> **What needs to be done**: The records follow. Print, word for word, the first line through the "Open the OPTIONS menu" line.
╭──
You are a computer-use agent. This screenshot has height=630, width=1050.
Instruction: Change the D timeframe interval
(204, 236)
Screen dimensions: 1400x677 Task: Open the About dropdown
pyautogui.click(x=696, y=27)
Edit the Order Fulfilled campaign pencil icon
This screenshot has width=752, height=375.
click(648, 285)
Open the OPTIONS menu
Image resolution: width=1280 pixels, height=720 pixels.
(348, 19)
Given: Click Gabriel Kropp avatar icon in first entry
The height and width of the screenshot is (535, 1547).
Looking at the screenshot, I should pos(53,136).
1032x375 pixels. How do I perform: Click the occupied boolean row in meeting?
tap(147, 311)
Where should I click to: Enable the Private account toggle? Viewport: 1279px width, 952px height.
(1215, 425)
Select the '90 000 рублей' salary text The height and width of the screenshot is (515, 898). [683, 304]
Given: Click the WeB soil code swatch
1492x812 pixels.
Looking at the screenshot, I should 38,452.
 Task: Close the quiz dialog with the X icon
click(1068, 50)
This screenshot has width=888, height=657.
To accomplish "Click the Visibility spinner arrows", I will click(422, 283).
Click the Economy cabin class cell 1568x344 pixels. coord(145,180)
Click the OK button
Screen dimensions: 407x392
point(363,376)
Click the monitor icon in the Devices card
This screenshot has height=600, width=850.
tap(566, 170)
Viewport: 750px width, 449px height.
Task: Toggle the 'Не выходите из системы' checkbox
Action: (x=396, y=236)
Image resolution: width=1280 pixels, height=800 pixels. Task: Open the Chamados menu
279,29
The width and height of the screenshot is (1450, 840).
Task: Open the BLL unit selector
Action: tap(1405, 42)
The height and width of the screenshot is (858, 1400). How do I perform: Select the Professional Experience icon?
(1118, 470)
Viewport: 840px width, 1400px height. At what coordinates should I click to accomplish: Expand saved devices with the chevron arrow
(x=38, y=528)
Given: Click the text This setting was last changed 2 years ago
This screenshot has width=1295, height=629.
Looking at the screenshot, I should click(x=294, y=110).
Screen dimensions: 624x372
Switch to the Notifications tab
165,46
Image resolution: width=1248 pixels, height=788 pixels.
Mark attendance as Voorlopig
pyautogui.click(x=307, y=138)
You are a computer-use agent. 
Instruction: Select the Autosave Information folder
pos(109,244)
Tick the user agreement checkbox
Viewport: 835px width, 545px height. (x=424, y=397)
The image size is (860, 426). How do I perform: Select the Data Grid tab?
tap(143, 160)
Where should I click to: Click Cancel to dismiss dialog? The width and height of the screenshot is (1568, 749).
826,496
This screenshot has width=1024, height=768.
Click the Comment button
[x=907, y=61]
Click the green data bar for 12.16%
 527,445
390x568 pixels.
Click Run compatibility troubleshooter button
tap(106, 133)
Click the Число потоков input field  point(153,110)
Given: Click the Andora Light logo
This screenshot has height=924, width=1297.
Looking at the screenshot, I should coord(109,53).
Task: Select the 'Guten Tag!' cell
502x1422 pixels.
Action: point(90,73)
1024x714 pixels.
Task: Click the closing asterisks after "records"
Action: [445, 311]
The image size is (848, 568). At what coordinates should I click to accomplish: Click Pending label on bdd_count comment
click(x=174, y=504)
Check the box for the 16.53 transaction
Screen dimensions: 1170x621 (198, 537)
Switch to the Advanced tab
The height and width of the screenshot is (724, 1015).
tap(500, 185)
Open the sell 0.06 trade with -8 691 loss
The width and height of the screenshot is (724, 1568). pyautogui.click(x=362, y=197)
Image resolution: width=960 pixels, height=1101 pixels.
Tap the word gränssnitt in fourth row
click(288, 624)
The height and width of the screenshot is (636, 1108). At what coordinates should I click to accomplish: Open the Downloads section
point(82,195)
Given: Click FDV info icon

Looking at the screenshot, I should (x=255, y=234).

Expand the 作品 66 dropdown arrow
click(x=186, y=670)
╰──
> **Response to this task**:
You are a computer-use agent. This screenshot has height=630, width=1050.
Instruction: Change the D timeframe interval
(204, 236)
Screen dimensions: 1400x677 Task: Open the About dropdown
pyautogui.click(x=696, y=27)
Edit the Order Fulfilled campaign pencil icon
This screenshot has width=752, height=375.
click(648, 285)
Open the OPTIONS menu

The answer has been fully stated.